The Sixth Circuit recently issued a rare domestic relations decision. Evans v. Cordray, Case No. 09-3998 (May 27, 011), originating from a Southern District of Ohio case, was actually a ruling on the Rooker-Feldman doctrine, which is a jurisdictional rule precluding lower district courts from “exercising appellate jurisdiction over final state-court judgments.”
The ex-husband, in a suit separate from his divorce case but arising out of those proceedings, filed an abuse of process claim against his ex-wife. She counterclaimed, alleging that he was a vexatious litigator. After the civil court found he was a vexatious litigator, it ruled that he could not file any more actions or motions in Ohio courts without first obtaining leave pursuant to R.C. § 2323.52. Thus, his abuse of process action was dismissed. Shortly thereafter, he filed two motions in his domestic relations case, which the Court denied, because he failed to seek leave under § 2323.52.

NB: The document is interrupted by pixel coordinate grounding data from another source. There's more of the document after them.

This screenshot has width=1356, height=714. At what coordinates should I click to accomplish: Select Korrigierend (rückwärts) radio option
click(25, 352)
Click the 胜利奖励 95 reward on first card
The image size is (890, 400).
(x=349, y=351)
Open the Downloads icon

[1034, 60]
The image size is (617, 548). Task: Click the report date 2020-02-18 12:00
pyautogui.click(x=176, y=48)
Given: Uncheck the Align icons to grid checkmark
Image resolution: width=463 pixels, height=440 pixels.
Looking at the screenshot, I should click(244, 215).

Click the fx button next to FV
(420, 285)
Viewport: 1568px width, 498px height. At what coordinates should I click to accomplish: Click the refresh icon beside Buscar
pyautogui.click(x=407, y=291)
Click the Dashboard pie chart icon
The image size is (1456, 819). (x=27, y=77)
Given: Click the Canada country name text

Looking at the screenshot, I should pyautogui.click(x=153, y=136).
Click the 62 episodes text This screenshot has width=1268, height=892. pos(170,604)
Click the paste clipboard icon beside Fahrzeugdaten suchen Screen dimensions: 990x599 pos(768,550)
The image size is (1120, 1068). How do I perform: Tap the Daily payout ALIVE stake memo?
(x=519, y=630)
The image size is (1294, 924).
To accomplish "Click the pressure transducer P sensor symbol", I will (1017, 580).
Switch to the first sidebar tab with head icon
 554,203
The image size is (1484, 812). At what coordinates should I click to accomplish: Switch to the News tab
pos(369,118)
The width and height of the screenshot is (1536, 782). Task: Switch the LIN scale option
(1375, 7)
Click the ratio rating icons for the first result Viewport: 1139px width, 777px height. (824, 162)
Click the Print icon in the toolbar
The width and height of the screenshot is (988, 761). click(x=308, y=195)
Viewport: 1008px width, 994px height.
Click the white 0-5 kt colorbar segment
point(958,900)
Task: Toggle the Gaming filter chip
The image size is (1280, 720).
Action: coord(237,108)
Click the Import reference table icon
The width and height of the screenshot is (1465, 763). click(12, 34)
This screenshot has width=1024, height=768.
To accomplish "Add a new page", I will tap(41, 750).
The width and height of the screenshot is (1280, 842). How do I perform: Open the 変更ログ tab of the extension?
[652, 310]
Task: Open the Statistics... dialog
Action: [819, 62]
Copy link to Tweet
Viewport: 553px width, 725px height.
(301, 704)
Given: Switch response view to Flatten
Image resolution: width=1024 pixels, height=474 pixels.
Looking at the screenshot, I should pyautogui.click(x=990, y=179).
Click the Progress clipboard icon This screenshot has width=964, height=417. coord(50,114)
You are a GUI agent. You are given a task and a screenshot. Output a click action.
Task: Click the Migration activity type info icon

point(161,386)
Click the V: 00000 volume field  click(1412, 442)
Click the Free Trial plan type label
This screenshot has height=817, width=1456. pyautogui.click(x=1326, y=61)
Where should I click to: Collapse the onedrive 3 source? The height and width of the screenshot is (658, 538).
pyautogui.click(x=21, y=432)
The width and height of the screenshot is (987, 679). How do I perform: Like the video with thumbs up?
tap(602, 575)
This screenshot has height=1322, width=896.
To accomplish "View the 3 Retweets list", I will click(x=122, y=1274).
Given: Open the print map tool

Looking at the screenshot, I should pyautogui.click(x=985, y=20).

This is where the Rooker-Feldman doctrine comes in. When the state court denied his motions, the ex-husband filed a claim in the Southern District of Ohio against the Ohio Attorney General and the Common Pleas Court, claiming that R.C. § 2323.52 was unconstitutional as applied to him and other domestic-relations litigants. In response, the Attorney General moved to dismiss the claim on the basis that the court lacked subject-matter jurisdiction, pursuant to the Rooker-Feldman doctrine.
The Sixth Circuit reversed and remanded the ruling. Divorce attorneys will soon find out whether R.C. § 2323.52 is unconstitutional in the domestic-relations setting.